GOAL OF THE EXERCISE: Please give the lines of the records between the line holding "At what coordinates should I click to accomplish: Click the 2024" and the line holding "Looking at the screenshot, I should click(967, 189).", inclusive, as a numbered list without the blank lines.
□ □ □ □
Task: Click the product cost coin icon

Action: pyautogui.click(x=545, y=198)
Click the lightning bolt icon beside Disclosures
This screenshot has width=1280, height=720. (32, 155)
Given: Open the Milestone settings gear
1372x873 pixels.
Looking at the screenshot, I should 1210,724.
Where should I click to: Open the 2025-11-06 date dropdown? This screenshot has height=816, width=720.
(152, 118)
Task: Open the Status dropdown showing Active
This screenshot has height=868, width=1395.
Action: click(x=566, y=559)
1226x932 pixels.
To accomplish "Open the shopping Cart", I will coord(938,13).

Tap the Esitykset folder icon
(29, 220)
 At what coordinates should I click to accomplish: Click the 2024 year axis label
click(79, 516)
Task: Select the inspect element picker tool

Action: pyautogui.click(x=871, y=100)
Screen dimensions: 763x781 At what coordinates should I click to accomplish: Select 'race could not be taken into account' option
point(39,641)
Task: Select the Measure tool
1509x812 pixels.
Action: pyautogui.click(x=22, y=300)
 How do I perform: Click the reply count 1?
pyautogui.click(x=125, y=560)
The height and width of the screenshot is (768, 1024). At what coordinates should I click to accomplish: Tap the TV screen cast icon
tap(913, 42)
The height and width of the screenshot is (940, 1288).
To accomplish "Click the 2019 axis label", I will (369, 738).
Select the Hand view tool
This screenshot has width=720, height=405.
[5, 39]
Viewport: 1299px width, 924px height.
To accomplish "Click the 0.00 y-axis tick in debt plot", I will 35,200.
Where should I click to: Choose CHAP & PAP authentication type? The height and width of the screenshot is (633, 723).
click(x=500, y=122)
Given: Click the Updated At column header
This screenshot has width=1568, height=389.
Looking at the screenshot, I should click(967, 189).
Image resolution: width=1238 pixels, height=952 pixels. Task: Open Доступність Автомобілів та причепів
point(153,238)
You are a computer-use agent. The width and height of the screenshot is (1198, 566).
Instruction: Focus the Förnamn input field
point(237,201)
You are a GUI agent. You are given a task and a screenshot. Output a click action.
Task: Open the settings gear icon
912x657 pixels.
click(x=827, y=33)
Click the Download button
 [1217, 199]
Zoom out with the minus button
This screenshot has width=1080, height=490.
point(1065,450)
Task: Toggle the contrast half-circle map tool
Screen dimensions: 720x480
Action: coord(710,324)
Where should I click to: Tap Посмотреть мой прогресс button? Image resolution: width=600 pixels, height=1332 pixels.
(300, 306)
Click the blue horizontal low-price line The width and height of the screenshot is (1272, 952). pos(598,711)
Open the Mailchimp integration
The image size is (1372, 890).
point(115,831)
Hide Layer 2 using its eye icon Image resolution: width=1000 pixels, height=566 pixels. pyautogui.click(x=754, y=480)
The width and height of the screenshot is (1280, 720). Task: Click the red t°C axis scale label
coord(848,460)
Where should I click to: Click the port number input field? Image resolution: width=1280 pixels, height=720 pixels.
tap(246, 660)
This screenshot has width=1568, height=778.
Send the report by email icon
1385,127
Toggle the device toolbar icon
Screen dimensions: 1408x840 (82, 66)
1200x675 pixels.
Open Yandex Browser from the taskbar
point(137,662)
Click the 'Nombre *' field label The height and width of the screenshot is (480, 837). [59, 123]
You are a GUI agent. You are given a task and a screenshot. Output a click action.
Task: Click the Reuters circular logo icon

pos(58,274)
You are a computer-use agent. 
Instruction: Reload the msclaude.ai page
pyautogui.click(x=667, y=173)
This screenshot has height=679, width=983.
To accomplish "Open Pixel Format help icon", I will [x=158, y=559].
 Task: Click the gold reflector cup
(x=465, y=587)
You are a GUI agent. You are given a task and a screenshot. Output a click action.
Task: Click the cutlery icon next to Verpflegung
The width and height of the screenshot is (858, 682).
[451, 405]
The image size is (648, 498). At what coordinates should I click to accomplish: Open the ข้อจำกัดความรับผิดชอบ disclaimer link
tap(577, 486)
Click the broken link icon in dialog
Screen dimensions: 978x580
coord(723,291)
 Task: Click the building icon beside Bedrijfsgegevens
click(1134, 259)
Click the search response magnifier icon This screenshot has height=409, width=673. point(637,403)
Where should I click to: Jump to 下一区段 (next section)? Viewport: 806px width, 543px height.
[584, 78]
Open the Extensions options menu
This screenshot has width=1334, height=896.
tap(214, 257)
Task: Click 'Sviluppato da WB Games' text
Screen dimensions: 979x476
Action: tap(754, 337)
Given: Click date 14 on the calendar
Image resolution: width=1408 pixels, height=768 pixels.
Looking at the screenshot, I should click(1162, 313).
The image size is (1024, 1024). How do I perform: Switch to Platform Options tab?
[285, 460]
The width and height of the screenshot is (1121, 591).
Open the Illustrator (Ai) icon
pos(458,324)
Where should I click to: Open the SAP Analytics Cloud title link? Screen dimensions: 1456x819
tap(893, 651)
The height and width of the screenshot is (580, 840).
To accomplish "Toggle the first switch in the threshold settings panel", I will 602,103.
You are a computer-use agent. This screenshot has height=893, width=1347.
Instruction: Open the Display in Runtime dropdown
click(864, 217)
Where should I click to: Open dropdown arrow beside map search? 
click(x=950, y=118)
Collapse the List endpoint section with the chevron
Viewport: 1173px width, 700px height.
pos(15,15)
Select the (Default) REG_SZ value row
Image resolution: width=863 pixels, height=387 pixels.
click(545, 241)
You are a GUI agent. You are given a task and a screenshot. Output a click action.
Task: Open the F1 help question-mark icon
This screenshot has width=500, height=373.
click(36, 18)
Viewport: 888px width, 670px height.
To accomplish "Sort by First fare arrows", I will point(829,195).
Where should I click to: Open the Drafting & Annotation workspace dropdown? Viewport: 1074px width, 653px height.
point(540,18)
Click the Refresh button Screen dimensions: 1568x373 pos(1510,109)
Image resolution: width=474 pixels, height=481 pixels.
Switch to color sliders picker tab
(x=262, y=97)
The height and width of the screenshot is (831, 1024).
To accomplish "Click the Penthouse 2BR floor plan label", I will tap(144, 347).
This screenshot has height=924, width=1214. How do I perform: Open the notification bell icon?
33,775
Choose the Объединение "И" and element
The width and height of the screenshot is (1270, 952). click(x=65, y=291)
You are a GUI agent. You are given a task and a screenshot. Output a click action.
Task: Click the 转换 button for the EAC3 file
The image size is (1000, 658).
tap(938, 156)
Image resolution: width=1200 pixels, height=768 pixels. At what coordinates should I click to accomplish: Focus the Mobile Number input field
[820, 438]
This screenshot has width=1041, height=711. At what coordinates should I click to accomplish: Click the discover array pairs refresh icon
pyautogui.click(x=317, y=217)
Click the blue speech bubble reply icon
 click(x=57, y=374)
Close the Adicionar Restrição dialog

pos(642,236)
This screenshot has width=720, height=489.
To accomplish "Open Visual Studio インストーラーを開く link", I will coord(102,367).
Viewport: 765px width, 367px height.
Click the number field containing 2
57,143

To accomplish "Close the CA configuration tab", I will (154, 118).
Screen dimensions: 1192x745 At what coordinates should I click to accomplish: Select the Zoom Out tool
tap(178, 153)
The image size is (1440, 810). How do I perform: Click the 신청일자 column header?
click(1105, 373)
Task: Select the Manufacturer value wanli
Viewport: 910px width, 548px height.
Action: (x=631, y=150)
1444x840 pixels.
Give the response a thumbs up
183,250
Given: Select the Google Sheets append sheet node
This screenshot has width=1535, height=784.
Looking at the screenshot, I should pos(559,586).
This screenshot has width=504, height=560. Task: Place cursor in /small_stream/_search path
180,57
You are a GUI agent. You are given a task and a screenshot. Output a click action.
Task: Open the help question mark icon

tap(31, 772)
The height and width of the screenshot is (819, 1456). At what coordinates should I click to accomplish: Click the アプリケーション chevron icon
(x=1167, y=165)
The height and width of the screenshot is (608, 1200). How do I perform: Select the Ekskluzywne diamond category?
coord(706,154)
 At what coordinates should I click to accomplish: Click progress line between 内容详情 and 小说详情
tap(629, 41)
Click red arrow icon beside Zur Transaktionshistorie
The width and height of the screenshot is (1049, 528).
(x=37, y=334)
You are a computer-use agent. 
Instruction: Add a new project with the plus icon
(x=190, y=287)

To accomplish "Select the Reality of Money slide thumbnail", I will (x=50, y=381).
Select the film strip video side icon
□ □ □ □
RESPONSE TO THIS TASK:
1.  At what coordinates should I click to accomplish: Click the 2024 year axis label
2. click(79, 516)
3. Task: Select the inspect element picker tool
4. Action: pyautogui.click(x=871, y=100)
5. Screen dimensions: 763x781 At what coordinates should I click to accomplish: Select 'race could not be taken into account' option
6. point(39,641)
7. Task: Select the Measure tool
8. 1509x812 pixels.
9. Action: pyautogui.click(x=22, y=300)
10.  How do I perform: Click the reply count 1?
11. pyautogui.click(x=125, y=560)
12. The height and width of the screenshot is (768, 1024). At what coordinates should I click to accomplish: Tap the TV screen cast icon
13. tap(913, 42)
14. The height and width of the screenshot is (940, 1288).
15. To accomplish "Click the 2019 axis label", I will (369, 738).
16. Select the Hand view tool
17. This screenshot has width=720, height=405.
18. [5, 39]
19. Viewport: 1299px width, 924px height.
20. To accomplish "Click the 0.00 y-axis tick in debt plot", I will 35,200.
21. Where should I click to: Choose CHAP & PAP authentication type? The height and width of the screenshot is (633, 723).
22. click(x=500, y=122)
23. Given: Click the Updated At column header
24. This screenshot has width=1568, height=389.
25. Looking at the screenshot, I should click(967, 189).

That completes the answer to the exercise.